En cuanto le dije lo que tenía que decirle la muchacha empezó a ponerse de un color incipiente, entre tumebárico y prurriginoso. Me dijo que no entendía mis palabras. Ni yo tampoco, en verdad.

Me dijo que sólo sabía hablar burrundangueras y adoptó de inmediato una expresión epifenótica. Le dije que no me chicolizara, que bien que le gustaba el chiquitoneo. Me dijo que no me pusiera plebeyo y tenía razón. He sido un Conde plebeyo toda la vida.
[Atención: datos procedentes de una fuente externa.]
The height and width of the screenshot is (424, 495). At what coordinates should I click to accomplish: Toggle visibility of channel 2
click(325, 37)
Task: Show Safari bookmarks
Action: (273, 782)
Además, confieso que ya en parte barrunté esta historia, la publiqué impúdicamente. La borroneé. Fue uno de esos tantos días en que no se me ocurría nada para fastidiar a los lectores. Pero estaba incompleta. Muchas cosas se me quedaron en el tintero, aunque yo no escribo con pluma ni con tinta, sino directamente sobre mi iPad. Debería entonces decir que las palabras se me quedaron o enredaron entre los dedos. Por eso quiero volver a contarlo todo, pero esta vez completo. Lo prometo
Lo cierto es que llegué a amarla con todo mi entripamiento y no me importaba un melanoma que se pusiera incricitante cuando se lo decía. Ella era así, una mujer de tipo apachurrado, sempiterna y mamaria, pero además inverosímil.

Ei día que yo la bide /
(dijo Ruben Suro) /
no se lo que jue de mi… /
ai cosa quei cueipo pide /
no debiéndola pedí. /
Bailé con eya una noche… /
noche que jue como ei día. /
La cabesa me se moche /
si no e cosa e brujería: /
ei merengue desa noche /
lo toy oyendo tuavía.


Nosotros nunca bailamos un merengue, ni siquiera un bolero, pero nos apachurramos, nos estrujamos y reburujamos terneramente a la luz de una jumeadora.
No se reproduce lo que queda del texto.